Był sobie raz niesforny chłopak. Lubił drażnić i prowokować, miał też stały
wyraz twarzy z gatunku tych, które automatycznie działają na nerwy starszym
paniom, a w szczególności nauczycielom w szkole. Trudno go było jednak
usadzić, gdyż odznaczał się sporą inteligencją. Pisywał wiersze, myślał
o karierze aktorskiej. Szedł przez życie dość zdecydowanym krokiem. Nawet
jeśli go wyrzucano przez drzwi, wracał oknem, a wyleciawszy także przez
okno, robił podkop. W końcu, razem z przyjacielem, założył elektroniczny
duet muzyczny i dość szybko został gwiazdą. Zrobił to wprawdzie podstępem,
ale świadczyło to tylko o jego przewrotnej inteligencji. Uwielbiany przez
fanów, był jednak solą w oku krytyków i dziennikarzy. Wiadomo, syndrom
niesfornego chłopaka, któremu się w końcu powiodło... Pisano o nim, że
nie umie śpiewać, a ponieważ był również złośliwy, postanowił, że jego
nazwisko nie zejdzie z list przebojów. Aby zemstę uczynić straszliwszą,
rozwiązał duet i zaczął działać solo pod własnym nazwiskiem. Robił coraz
lepsze płyty. Rozwijał się artystycznie i duchowo, a także doskonalił
swój cięty język.

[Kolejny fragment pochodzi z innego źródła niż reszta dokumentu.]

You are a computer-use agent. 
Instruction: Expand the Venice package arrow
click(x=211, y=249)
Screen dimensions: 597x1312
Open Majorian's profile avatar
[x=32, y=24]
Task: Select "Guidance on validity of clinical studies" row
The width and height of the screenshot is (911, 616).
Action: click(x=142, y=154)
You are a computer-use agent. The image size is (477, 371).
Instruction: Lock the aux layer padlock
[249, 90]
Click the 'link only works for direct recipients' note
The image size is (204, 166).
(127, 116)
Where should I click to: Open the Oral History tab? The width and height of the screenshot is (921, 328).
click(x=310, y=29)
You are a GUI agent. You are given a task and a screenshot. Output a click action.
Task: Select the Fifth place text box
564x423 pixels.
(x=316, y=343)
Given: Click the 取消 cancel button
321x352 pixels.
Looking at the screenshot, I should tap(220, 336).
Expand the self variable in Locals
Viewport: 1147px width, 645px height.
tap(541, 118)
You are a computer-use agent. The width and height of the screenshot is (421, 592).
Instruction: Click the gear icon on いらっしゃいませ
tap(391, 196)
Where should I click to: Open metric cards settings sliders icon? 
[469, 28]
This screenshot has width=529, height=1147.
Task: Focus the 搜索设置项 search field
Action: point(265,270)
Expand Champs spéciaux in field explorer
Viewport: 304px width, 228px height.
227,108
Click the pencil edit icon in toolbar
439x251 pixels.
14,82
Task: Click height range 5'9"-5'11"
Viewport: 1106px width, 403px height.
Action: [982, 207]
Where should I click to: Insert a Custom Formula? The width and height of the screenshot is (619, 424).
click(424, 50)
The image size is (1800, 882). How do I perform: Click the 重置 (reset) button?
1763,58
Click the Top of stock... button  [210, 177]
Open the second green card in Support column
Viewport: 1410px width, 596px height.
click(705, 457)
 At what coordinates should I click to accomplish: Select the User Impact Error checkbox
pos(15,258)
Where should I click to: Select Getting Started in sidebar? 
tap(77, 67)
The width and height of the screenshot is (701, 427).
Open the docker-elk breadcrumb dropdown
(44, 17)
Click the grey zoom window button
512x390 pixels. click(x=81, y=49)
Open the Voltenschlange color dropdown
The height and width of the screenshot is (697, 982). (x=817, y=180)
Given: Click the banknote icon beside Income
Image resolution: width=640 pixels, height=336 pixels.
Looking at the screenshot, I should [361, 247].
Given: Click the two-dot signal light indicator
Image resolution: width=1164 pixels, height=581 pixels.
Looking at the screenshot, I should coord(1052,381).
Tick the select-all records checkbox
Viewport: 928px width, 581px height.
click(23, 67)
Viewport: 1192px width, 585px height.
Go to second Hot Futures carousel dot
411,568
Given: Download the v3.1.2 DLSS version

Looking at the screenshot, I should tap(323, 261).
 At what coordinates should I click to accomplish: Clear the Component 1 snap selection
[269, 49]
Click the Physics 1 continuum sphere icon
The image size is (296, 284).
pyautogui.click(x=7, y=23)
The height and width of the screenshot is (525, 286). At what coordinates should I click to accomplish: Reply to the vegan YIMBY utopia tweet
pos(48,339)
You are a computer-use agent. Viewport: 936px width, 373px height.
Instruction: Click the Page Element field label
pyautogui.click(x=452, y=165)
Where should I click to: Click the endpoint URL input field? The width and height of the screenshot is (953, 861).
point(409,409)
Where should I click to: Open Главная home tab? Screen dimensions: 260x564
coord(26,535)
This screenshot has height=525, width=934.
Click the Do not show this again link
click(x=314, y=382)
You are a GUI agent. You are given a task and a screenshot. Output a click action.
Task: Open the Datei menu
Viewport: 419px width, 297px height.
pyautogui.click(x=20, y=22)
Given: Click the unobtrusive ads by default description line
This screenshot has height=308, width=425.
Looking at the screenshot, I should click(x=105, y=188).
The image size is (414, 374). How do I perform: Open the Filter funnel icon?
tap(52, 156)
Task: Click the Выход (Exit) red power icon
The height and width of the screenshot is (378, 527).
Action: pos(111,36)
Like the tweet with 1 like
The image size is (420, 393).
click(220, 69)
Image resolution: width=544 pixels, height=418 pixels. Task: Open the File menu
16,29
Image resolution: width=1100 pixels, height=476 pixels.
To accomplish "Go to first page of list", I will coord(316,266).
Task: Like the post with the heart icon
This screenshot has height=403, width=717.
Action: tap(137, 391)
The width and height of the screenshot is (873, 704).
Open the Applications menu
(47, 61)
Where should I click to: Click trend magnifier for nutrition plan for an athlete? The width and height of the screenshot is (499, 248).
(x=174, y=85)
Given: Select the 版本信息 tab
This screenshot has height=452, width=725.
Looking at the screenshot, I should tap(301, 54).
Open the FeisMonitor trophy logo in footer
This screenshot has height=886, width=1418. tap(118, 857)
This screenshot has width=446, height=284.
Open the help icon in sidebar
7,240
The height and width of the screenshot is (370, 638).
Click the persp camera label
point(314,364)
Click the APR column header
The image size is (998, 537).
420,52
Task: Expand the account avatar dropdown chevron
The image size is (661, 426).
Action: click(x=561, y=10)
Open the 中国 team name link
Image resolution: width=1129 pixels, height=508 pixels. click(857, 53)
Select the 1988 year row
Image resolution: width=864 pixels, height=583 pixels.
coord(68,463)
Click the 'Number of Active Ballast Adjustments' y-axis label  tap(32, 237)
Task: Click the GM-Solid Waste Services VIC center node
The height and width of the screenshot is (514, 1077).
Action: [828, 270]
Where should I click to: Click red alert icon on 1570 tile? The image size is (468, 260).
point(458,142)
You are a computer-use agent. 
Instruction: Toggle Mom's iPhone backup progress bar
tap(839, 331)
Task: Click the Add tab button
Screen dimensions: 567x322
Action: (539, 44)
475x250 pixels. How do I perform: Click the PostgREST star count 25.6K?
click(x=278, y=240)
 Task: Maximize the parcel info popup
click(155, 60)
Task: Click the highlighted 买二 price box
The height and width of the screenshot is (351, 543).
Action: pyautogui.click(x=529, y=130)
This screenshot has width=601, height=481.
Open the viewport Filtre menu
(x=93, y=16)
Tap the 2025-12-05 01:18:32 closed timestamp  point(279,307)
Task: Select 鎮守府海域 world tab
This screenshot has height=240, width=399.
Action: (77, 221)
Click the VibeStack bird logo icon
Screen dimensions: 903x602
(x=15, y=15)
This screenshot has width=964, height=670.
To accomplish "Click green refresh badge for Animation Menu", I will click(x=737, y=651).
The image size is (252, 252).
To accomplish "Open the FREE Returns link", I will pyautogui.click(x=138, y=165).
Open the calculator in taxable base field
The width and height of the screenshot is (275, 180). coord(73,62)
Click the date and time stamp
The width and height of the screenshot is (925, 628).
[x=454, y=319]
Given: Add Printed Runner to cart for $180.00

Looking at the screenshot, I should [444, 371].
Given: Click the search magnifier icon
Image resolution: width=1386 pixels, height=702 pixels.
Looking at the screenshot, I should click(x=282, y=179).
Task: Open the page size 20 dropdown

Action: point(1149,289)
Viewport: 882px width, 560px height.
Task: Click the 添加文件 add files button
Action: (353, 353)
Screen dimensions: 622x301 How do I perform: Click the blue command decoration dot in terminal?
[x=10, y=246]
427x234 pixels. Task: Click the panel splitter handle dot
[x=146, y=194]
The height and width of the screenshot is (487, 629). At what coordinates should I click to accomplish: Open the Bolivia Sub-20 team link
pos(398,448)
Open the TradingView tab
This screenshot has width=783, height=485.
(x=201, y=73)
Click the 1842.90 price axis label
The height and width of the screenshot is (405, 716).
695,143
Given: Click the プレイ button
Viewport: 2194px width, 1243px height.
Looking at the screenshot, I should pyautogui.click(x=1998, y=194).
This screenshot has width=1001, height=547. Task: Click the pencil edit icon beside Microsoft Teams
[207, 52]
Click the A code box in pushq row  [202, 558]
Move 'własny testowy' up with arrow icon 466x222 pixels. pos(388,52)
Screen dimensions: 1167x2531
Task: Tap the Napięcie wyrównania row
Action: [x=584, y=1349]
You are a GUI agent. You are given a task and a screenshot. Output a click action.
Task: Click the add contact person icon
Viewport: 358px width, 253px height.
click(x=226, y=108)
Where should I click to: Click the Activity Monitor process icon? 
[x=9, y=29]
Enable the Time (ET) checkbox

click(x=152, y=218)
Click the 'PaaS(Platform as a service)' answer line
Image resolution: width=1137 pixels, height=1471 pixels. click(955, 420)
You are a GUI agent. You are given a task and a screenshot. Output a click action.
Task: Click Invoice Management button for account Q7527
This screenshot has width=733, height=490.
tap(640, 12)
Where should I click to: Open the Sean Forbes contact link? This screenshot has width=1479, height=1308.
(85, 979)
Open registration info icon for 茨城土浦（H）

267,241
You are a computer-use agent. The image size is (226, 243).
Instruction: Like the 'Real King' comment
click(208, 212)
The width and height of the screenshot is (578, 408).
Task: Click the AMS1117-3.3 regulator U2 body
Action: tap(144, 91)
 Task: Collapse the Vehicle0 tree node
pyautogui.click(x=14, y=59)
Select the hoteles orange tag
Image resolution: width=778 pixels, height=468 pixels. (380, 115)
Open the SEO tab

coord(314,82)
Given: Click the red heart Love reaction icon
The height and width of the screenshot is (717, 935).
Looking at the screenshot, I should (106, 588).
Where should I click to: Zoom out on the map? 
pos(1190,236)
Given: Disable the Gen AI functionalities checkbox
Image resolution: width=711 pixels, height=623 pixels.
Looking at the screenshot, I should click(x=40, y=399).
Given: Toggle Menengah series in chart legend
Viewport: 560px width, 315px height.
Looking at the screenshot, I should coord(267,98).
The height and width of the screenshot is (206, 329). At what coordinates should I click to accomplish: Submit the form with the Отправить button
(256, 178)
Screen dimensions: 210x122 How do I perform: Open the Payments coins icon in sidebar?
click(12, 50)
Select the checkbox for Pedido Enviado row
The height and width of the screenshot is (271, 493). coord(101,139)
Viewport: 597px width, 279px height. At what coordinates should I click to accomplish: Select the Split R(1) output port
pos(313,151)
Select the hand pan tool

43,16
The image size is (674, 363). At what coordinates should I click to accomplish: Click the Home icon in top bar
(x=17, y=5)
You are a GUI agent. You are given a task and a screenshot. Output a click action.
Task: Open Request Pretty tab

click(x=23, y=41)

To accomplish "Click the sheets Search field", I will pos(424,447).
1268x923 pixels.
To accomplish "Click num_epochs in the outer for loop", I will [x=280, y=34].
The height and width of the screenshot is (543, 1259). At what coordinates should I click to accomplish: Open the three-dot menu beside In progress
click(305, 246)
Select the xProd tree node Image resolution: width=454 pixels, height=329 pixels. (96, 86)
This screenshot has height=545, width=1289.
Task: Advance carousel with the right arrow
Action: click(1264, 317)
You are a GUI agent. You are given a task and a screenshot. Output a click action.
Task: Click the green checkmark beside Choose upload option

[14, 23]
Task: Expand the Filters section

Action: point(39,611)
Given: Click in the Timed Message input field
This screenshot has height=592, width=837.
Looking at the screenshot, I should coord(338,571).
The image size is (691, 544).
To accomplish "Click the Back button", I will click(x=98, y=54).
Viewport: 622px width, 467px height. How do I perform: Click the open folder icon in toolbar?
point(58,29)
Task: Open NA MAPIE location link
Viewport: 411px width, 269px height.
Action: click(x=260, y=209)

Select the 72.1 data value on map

W końcu odważył się nagrać płytę z piosenkami jednego
ze swoich idoli - Jacquesa Brela. Wiecie już, kto to?
Marc Almond oddał właśnie w nasze spocone z wrażenia ręce kolejny autorski
album, ku rozpaczy krytyków (w tym nawet kogoś z naszej redakcji!) i radości
szanujących go wielbicieli (są też tacy w naszej redakcji, prócz niżej
podpisanego). Tym razem wspiął się na zupełnie nieznane dotąd wyżyny swego
ukrytego geniuszu. Obcowanie z muzyką Brela zaowocowało nie tylko wspaniałym
albumem "Jacques", ale dodatkowo wpłynęło na artystyczną duszę Almonda.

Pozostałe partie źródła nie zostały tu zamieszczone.